◆ Work request ◆
The data follows this line. Copy verbatim the line with "Where should I click to: Click the 電話番号" and each line after it to the end.

Start of Information provided

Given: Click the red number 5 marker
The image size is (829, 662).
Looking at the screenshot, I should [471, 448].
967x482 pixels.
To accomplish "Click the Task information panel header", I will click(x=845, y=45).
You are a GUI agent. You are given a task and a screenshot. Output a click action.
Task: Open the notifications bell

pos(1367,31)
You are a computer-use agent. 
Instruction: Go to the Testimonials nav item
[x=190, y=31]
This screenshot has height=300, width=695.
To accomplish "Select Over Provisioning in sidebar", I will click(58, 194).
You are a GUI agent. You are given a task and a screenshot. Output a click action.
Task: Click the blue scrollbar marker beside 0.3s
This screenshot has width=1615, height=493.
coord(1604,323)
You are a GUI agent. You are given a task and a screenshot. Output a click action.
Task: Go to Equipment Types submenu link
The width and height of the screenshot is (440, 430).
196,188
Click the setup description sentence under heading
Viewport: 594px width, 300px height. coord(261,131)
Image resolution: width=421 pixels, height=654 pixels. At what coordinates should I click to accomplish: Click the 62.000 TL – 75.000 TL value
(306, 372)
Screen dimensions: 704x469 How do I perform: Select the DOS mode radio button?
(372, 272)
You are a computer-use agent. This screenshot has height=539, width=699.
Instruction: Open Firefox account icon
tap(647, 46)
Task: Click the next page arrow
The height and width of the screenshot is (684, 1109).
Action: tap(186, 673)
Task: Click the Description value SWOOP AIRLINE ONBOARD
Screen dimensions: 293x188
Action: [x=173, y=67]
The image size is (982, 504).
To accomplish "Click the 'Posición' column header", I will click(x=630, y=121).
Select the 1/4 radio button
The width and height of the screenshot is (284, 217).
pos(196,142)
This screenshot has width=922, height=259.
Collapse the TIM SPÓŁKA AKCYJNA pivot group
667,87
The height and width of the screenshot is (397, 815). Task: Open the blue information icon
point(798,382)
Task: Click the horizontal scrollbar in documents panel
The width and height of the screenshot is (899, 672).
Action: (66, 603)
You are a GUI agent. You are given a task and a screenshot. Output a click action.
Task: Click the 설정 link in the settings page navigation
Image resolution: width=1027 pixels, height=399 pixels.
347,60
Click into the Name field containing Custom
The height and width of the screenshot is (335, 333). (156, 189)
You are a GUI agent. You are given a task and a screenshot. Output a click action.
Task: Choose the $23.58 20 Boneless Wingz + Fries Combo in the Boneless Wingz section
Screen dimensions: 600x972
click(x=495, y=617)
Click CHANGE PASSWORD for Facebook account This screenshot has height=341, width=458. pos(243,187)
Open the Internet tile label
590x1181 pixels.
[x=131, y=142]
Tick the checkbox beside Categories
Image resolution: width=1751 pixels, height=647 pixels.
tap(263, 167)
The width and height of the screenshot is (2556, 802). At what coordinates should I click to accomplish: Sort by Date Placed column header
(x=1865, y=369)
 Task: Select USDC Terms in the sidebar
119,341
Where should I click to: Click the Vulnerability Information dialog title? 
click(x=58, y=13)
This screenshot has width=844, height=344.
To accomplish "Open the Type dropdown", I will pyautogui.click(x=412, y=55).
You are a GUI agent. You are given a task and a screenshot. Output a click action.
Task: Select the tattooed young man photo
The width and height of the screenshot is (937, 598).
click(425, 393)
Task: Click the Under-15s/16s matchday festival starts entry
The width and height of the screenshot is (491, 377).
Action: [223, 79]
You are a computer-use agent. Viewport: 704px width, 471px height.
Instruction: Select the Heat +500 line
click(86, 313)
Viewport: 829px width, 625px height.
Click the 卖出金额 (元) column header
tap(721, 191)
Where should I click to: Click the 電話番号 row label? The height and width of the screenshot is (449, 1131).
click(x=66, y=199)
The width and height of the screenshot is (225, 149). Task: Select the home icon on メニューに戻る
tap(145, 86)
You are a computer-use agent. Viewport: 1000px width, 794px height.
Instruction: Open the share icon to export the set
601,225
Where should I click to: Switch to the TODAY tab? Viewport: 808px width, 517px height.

End of Information provided

◆ Response area ◆
Where should I click to: Click the 電話番号 row label? The height and width of the screenshot is (449, 1131).
click(x=66, y=199)
The width and height of the screenshot is (225, 149). Task: Select the home icon on メニューに戻る
tap(145, 86)
You are a computer-use agent. Viewport: 1000px width, 794px height.
Instruction: Open the share icon to export the set
601,225
Where should I click to: Switch to the TODAY tab? Viewport: 808px width, 517px height.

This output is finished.